====== SUPPLIED MATERIAL ======

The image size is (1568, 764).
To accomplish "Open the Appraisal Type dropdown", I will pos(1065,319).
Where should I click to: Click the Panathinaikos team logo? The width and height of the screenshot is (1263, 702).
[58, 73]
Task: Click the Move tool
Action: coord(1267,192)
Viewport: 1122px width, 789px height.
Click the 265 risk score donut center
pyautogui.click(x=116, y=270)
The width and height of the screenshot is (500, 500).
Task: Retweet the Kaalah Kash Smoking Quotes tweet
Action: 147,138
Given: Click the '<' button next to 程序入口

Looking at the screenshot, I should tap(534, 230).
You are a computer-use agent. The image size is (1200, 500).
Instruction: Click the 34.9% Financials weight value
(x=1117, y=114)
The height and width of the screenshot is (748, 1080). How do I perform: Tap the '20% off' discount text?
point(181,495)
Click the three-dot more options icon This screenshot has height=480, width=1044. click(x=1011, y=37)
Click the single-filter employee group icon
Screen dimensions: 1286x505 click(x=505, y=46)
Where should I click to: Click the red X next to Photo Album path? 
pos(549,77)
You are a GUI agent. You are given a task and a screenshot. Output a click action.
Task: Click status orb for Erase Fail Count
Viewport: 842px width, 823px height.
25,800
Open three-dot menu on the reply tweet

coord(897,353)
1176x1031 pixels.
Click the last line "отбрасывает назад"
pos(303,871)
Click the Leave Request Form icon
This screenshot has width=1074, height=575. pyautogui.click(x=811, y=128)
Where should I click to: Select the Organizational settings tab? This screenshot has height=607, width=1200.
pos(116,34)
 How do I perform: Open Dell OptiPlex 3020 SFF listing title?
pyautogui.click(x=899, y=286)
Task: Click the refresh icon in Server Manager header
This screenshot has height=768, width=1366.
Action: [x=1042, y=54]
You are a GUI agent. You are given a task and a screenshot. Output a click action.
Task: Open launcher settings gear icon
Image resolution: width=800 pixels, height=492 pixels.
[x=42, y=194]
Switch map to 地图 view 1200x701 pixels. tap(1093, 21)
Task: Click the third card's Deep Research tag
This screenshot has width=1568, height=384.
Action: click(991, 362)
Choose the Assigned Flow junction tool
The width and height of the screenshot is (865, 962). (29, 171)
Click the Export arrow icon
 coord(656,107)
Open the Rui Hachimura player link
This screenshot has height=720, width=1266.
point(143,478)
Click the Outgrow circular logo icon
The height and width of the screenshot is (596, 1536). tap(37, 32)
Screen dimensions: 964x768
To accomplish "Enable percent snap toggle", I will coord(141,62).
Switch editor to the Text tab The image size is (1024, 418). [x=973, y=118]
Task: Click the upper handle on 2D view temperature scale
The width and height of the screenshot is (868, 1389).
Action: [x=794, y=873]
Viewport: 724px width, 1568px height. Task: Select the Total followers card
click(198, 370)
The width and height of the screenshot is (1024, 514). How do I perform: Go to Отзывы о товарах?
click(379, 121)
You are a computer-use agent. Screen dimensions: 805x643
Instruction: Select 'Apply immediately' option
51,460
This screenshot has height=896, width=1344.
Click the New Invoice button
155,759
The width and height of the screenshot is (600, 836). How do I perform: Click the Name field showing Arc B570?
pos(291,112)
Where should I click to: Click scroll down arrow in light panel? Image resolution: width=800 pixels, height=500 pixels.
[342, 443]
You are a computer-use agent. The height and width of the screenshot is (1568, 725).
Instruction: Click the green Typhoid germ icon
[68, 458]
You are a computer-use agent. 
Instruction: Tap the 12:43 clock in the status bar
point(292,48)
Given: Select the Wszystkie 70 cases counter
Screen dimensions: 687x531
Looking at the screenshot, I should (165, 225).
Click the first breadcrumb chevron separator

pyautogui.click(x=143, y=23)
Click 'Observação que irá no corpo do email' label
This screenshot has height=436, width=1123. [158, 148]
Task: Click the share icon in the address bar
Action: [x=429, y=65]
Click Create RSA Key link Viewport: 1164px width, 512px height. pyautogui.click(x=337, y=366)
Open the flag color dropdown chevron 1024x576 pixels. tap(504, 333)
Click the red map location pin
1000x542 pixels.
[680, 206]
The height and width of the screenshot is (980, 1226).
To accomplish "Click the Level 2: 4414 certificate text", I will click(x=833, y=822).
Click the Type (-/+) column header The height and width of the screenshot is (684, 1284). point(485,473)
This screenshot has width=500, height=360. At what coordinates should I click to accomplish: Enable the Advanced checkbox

======

#### [WHAT TO WORK ON]
Check the listing above for "agent". Show every line where it turns up.

#### [ANSWER]
You are a computer-use agent. The image size is (1200, 500).
You are a GUI agent. You are given a task and a screenshot. Output a click action.
You are a GUI agent. You are given a task and a screenshot. Output a click action.
You are a computer-use agent. Screen dimensions: 805x643
You are a computer-use agent. The height and width of the screenshot is (1568, 725).
You are a computer-use agent. 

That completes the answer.